* BEGIN PROVIDED TEXT *

Monday 28 October 2013

Who Governs?

 
 
 
 
 
We have all become used to multi-nationals demanding subsidies to open (or keep operational) local manufacturing or service centres and if the government does not or cannot meet their demands they're off to bully and bribe someone else and place their business with someone else regardless of the impact on their workers or the communities they operate in.
 
About eight or nine years ago, in a flight of fancy, I dreamt up an imaginary scenario in response to what I saw as the growing power of giant multi-national companies and the influence they have over nation-states in this and other regards. 
 
It seemed to me, even then, that such organisations had developed power to such a degree that,  in terms of the tax they paid or the laws they observed, they were effectively volunteers. Most of them had tax avoidance departments to ensure that elected governments got a bare minimum, if anything, from the desired local taxation regime and even so, they would close plants, sack workers and generally hold to ransom any tax jurisdiction that dared to ask for anything they thought "unreasonable". And that's not to consider those organisations which were intent on outright and illegal tax evasion.
 
The financial collapse of 2008 showed that many of the large banks were "too big to fail". Governments, desperate to avoid meltdown in the banking system, poured taxpayers cash into keeping the economy and the banks "liquid". It seemed that, no matter how badly they behaved and how dysfunctional they were, large multi-nationals were above and beyond the power of the modern nation state to deal with.
 
The recent instances of multi-nationals with huge UK turnovers somehow paying peanuts in UK tax just extends the numbers of  examples from which we can choose.
 
The scenario I invented envisaged the possibility of a shooting war by nations states on multi-nationals. The specific case I outlined was the French President kidnapping and holding hostage the CEO and Chief Financial Officer of an oil company to stop the company taking actions (as the President saw it) contrary to French economic interests. Probably due to my inherent lack of imagination and skill, I didn't develop the idea any further, but I did discuss it in the pub with my mates, who all thought it a bit extreme.... they were right of course, but it was supposed to be art not politics or science. 
 
Anyway, that's just a long winded way of approaching the recent Grangemouth debacle. It had all the ingredients: a previously British owned manufacturing plant whose outputs and services  are vital to Scotland and the UK's economy, a Swiss base multi-national (Ineos) with an obscure financial regime whose master plan includes cutting the wages and benefits of the workforce, a trade union bent on resisting these cuts, the need for long-term investment, a decision on who stump up for that investment and threats of closure if the company did not get its way.
 
We all know the outcome; the representatives of the Scottish and UK Governments stood hand wringingly by while the employers humiliated their workers and the governments and got every bit of the cash and cooperation they craved. The workers and the governments got shafted, and seemed grateful for it. The interests of the company were paramount. The interests of the employees, the Scottish Government, the UK Government were swept aside. As for the interests of the people and community of Scotland or Falkirk or the UK, they get a horse laugh.

* END PROVIDED TEXT *

_YOUR OBJECTIVE_. Repeat the part of the post about multinationals that opens with the words containing "The scenario I" and closes with "politics or science.". Use only the post about multinationals and government power.

* BEGIN RECORDED INFORMATION *

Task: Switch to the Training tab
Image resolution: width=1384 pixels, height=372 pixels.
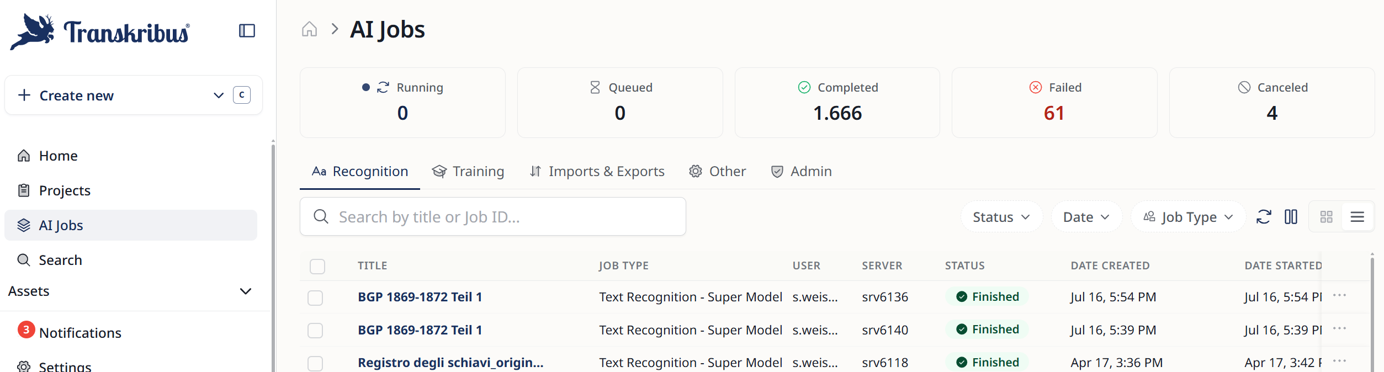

* END RECORDED INFORMATION *

_THE SOLUTION_.
The scenario I invented envisaged the possibility of a shooting war by nations states on multi-nationals. The specific case I outlined was the French President kidnapping and holding hostage the CEO and Chief Financial Officer of an oil company to stop the company taking actions (as the President saw it) contrary to French economic interests. Probably due to my inherent lack of imagination and skill, I didn't develop the idea any further, but I did discuss it in the pub with my mates, who all thought it a bit extreme.... they were right of course, but it was supposed to be art not politics or science.